_What to produce_
For the word "node", find each line in the entries where it occurs and copy that line.

_Material provided_

━━━━

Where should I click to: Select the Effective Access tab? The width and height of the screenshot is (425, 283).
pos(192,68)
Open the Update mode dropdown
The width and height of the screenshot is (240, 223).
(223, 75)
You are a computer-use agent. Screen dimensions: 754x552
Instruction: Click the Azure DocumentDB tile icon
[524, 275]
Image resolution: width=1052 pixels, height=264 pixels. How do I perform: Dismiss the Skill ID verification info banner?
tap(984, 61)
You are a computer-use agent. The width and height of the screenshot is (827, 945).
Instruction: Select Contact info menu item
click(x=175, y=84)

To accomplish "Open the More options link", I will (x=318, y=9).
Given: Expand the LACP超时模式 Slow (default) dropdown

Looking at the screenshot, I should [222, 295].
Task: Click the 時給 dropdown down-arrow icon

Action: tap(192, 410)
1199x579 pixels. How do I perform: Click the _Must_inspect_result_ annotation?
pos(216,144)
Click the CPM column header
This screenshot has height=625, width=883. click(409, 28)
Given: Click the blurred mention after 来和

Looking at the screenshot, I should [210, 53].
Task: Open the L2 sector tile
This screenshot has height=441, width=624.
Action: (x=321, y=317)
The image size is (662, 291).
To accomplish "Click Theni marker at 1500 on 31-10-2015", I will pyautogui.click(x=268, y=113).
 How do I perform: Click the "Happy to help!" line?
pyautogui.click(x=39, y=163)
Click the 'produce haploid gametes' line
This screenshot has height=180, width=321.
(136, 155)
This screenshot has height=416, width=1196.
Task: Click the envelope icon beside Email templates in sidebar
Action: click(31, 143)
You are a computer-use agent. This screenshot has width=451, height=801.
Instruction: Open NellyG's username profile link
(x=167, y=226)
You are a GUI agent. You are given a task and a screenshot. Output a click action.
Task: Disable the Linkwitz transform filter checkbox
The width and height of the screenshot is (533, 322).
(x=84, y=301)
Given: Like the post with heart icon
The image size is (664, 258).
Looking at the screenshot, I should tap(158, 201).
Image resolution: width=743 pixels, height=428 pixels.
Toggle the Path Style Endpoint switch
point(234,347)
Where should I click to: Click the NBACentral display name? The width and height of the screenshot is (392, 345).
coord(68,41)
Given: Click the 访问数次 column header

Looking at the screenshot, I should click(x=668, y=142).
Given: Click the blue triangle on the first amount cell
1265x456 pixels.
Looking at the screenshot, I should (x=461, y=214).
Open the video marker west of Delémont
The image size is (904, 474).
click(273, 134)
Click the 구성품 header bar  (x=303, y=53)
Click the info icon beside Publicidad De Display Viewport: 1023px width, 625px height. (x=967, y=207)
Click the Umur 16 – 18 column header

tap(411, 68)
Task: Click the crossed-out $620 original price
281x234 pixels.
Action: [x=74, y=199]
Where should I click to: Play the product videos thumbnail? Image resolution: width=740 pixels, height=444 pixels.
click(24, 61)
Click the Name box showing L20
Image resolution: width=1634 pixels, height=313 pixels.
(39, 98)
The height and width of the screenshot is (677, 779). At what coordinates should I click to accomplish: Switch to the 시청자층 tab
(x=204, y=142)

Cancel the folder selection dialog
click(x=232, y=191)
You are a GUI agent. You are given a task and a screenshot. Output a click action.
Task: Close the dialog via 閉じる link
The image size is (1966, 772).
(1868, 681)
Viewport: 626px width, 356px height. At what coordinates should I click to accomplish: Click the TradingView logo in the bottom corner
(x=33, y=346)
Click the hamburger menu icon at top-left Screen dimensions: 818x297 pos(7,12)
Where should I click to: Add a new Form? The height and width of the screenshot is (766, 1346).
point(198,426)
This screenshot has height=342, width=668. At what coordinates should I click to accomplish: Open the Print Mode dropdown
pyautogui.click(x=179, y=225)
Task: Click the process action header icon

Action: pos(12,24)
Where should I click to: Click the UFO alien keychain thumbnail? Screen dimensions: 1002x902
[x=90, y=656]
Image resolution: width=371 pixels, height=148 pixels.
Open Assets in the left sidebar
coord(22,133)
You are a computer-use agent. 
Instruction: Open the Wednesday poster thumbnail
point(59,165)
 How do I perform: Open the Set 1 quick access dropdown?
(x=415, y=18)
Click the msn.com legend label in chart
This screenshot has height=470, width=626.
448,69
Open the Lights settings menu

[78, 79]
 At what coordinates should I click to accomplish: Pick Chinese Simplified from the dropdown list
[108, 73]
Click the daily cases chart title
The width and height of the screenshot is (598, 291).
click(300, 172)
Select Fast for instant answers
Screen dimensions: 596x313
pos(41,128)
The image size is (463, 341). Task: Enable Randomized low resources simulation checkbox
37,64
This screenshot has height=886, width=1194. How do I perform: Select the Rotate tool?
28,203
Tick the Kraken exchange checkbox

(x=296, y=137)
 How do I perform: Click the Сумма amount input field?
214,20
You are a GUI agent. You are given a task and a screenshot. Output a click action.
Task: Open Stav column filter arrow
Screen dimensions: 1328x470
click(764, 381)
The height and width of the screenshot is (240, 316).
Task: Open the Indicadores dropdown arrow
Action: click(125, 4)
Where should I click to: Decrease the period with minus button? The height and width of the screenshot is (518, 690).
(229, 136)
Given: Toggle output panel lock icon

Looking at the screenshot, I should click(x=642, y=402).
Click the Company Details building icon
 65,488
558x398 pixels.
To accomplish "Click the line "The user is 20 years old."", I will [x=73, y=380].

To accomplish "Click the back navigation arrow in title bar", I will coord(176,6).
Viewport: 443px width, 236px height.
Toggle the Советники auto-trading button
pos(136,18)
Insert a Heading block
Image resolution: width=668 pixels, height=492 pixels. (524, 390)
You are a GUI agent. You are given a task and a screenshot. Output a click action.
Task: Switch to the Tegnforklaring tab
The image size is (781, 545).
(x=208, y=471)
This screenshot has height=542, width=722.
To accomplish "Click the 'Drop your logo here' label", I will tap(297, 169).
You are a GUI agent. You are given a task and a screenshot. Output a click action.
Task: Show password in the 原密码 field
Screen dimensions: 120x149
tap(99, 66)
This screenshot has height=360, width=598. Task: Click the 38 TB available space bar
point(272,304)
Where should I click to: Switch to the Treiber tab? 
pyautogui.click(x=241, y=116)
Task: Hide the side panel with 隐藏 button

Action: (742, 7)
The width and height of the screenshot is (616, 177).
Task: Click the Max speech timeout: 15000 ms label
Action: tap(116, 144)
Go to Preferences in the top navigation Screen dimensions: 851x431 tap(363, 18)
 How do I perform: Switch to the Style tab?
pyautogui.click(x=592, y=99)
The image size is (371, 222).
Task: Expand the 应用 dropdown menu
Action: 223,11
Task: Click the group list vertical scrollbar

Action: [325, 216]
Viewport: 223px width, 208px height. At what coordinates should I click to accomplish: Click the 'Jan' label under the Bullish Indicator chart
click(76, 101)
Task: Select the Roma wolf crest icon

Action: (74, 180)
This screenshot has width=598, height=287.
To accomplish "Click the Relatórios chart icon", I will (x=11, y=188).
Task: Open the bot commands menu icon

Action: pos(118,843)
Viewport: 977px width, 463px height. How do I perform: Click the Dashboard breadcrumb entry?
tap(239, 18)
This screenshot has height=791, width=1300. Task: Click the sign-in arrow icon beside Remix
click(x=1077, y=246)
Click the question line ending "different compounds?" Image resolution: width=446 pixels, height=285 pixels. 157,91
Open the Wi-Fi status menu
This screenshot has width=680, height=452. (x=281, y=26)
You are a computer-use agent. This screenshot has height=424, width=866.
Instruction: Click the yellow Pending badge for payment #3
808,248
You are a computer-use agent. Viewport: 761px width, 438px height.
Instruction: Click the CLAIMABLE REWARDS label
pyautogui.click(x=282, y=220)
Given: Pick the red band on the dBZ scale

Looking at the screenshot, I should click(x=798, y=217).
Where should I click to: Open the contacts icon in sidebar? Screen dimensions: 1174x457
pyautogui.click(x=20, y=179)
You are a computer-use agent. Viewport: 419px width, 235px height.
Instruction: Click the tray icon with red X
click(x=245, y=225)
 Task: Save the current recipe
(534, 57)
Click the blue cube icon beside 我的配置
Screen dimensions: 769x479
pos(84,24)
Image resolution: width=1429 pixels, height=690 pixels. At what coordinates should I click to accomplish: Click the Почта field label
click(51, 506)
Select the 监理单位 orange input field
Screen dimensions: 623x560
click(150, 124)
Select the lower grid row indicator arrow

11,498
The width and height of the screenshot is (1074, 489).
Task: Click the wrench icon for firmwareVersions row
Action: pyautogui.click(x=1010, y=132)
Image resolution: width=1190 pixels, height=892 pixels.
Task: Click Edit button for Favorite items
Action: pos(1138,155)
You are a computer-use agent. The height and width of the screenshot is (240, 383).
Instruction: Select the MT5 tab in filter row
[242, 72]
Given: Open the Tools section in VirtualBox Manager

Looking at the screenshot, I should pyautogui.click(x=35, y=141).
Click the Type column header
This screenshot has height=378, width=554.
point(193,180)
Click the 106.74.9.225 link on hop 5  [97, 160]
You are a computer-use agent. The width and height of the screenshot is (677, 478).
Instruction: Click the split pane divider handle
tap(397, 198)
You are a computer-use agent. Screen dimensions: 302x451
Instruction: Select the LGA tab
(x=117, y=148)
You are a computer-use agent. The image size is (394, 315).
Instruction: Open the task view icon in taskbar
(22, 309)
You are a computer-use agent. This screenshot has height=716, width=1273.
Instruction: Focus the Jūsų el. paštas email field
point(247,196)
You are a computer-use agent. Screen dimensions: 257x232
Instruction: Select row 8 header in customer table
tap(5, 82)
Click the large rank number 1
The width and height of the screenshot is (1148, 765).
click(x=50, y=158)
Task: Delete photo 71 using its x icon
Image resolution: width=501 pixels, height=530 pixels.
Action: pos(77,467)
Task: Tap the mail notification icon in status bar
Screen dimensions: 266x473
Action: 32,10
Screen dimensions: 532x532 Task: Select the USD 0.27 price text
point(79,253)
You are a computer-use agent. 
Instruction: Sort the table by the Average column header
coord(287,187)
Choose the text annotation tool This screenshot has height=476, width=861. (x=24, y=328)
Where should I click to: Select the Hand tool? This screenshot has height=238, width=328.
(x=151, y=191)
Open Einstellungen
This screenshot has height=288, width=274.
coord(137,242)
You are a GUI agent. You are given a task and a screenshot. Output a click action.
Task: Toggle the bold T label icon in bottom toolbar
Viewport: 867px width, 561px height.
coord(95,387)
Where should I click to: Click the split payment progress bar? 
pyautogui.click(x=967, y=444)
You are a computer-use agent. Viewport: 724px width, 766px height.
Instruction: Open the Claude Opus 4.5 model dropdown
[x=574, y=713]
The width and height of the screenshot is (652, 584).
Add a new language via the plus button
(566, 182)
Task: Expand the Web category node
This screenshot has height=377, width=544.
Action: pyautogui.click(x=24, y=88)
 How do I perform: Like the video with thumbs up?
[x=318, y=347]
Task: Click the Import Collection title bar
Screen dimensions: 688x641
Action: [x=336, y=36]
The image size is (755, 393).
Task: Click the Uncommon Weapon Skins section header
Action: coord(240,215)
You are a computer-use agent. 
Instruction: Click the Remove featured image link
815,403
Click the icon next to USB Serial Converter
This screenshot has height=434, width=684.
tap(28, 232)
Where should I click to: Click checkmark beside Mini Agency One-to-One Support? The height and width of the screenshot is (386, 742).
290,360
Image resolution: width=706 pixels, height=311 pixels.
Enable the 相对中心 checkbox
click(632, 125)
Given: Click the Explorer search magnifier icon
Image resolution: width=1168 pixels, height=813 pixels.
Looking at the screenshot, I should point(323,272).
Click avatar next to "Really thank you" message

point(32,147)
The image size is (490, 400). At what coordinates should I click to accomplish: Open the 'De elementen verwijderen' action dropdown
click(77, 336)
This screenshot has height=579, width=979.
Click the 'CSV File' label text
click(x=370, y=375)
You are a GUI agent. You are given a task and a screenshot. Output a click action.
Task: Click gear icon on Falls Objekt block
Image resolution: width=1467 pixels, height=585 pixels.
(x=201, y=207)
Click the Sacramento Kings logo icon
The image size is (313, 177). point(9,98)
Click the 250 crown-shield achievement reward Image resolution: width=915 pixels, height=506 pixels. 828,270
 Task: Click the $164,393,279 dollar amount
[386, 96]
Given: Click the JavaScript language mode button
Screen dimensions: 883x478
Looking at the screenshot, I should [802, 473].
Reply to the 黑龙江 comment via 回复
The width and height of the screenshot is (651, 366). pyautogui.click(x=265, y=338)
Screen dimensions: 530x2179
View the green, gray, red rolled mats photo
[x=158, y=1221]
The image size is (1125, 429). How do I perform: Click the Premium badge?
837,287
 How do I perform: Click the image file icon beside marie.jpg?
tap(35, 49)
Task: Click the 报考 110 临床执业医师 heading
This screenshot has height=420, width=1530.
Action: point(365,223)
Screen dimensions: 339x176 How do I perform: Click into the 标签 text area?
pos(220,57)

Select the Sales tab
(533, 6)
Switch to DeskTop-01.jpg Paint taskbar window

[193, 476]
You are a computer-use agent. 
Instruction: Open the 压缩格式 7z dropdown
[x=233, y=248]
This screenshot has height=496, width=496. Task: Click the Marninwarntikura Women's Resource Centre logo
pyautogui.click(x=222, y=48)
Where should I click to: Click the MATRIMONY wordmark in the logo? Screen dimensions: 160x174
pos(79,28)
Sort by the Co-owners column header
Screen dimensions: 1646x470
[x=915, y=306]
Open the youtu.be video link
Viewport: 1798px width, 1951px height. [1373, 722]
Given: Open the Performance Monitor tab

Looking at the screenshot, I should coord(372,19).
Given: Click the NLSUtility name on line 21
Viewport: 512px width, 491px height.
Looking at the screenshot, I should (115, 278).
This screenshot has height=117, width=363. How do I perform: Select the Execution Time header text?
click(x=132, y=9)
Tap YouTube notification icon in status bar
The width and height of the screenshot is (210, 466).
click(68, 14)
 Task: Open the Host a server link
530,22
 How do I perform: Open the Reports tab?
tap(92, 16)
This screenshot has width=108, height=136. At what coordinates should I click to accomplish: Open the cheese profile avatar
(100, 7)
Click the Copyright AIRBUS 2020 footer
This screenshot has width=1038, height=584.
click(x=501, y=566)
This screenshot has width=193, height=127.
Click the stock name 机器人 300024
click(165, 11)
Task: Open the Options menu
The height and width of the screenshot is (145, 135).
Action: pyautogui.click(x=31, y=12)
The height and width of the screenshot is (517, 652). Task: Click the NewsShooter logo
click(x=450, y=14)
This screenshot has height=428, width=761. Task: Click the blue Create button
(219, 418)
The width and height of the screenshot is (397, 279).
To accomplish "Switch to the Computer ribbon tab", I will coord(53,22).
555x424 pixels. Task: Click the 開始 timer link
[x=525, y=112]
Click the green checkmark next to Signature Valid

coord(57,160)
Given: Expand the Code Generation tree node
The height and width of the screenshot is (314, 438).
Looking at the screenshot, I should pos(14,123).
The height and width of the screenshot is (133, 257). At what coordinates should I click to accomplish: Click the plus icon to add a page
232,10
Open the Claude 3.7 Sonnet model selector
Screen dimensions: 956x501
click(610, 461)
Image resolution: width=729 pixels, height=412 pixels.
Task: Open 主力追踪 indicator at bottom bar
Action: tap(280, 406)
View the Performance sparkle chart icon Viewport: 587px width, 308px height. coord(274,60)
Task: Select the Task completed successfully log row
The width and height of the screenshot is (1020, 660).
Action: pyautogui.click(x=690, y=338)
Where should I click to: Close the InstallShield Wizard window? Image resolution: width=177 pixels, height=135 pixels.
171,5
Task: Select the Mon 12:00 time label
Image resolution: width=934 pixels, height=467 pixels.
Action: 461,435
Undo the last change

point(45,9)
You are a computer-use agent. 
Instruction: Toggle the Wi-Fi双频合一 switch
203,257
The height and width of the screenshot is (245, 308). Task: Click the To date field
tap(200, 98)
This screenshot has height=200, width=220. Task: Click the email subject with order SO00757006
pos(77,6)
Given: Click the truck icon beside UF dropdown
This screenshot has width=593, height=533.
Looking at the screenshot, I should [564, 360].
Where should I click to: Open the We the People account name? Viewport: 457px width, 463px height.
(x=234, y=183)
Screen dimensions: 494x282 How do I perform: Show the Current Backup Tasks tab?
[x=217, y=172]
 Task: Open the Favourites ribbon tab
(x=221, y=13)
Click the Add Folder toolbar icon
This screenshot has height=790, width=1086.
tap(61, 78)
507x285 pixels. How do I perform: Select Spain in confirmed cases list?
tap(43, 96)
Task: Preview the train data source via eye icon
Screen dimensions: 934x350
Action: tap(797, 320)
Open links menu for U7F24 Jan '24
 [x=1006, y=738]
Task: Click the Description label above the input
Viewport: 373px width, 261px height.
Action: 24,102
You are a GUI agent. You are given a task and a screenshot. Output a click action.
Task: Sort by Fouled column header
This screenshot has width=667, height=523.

━━━━

_Exercise solution_
Task: Expand the Web category node
Given: Expand the Code Generation tree node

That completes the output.